(Stored items)
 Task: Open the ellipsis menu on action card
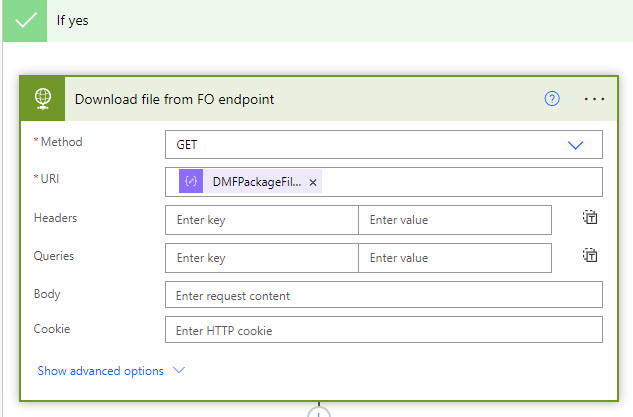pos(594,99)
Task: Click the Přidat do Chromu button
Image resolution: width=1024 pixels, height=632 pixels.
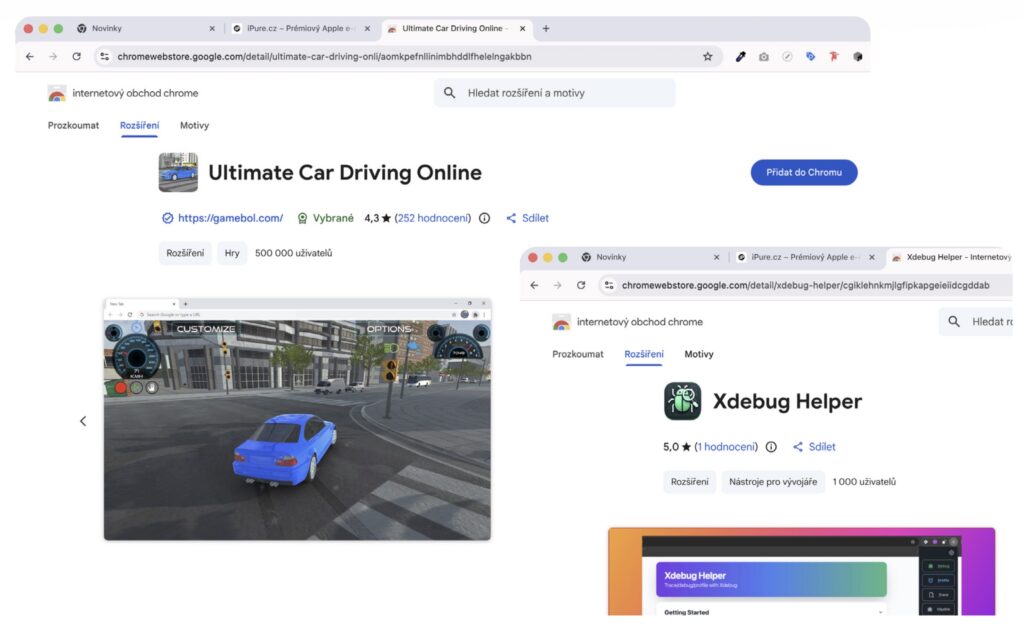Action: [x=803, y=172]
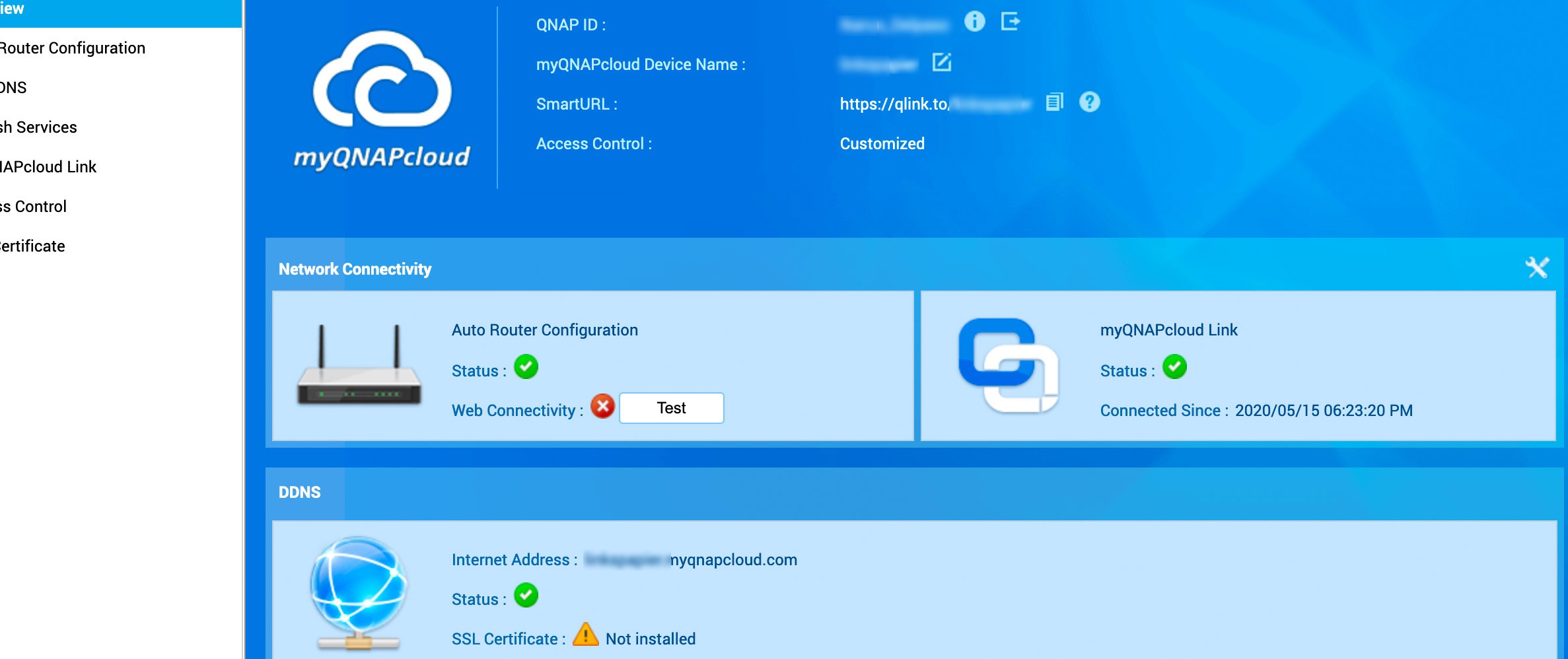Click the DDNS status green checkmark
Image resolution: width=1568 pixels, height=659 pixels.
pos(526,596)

---

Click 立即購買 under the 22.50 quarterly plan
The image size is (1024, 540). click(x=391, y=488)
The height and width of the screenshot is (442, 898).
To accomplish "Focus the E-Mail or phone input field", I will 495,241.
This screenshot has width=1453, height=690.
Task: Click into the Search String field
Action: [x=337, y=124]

To do: Starting with the line that has "Task: Open the ellipsis menu on action card" and going on through the line that has "Task: Click the Přidat do Chromu button", transcribe the records above exactly, but skip the pictures.

Task result:
 Task: Open the ellipsis menu on action card
pos(594,99)
Task: Click the Přidat do Chromu button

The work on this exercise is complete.